# [Selected passage]
Saturday 11 April 2026
On 4 March, Somalia’s parliament voted to finalize the country’s long-stalled and controversial constitutional review process. After more than two years of constitutional deadlock, both chambers of parliament endorsed an amended constitutional text, an outcome that the administration of Hassan Sheikh Mohamud described as “overdue.” The president himself characterized the moment as a “historic milestone.” In numerical terms, the mandate appeared robust: 222 legislators voted in favor, including 185 members of the House of the People and 37 senators. In the eyes of the current administration, the vote promises to bring an end to the provisional constitution that has governed Somalia’s federal order since 2012 and to usher in a newly established constitutional framework. Substantively, however, it opens a new and unsettled terrain.

# [Given records]

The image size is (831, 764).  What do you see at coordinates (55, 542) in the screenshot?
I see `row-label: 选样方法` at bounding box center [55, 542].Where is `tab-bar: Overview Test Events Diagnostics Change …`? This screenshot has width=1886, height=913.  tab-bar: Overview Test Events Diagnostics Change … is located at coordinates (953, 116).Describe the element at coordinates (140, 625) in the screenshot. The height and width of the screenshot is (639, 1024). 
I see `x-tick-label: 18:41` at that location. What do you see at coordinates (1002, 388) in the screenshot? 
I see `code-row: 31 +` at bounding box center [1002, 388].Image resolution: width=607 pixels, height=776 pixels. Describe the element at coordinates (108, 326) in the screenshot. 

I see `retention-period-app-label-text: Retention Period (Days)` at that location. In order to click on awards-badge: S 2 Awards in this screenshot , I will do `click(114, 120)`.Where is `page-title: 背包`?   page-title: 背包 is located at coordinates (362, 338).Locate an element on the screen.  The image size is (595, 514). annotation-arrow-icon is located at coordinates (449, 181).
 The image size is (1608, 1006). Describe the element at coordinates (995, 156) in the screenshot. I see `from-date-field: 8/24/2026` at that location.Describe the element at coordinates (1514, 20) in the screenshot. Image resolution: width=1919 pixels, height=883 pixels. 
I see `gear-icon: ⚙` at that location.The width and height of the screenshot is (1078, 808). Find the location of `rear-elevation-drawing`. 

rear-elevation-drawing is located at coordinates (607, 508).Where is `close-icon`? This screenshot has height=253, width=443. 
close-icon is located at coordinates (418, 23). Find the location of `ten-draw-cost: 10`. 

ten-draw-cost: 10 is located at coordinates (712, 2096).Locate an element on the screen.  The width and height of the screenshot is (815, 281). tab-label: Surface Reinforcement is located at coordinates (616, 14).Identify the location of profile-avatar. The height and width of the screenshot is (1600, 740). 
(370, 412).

# [Exercise tasks]
**a.** Decide whether each statement below agrees with the passage on Somalia’s constitutional vote. For each, answer yes or no and quote the exact words of the passage that decide it.
(i) Both chambers of parliament endorsed the amended constitutional text.
(ii) A total of 185 senators voted in favor.
(iii) The provisional constitution has governed Somalia’s federal order since 2012.
**b.** Rewrite the paragraph of the passage on Somalia’s constitutional vote that begins "On 4 March, Somalia’s parliament voted" as a concise list that keeps its main facts.
**c.** According to the passage on Somalia’s constitutional vote, how many legislators in total voted in favor?

# [Per-task outputs]
**a.**
(i) Yes: "both chambers of parliament endorsed an amended constitutional text"
(ii) No: "185 members of the House of the People and 37 senators"
(iii) Yes: "the provisional constitution that has governed Somalia’s federal order since 2012"

**b.**
- On 4 March, Somalia’s parliament voted to finalize the long-stalled, controversial constitutional review process.
- The vote followed more than two years of constitutional deadlock; both chambers endorsed an amended constitutional text.
- The administration of Hassan Sheikh Mohamud called the outcome "overdue," and the president called it a "historic milestone."
- 222 legislators voted in favor: 185 members of the House of the People and 37 senators.
- The administration sees the vote as ending the provisional constitution in place since 2012 and introducing a new constitutional framework.
- Substantively, the vote opens a new and unsettled terrain.

**c.** 222 legislators voted in favor.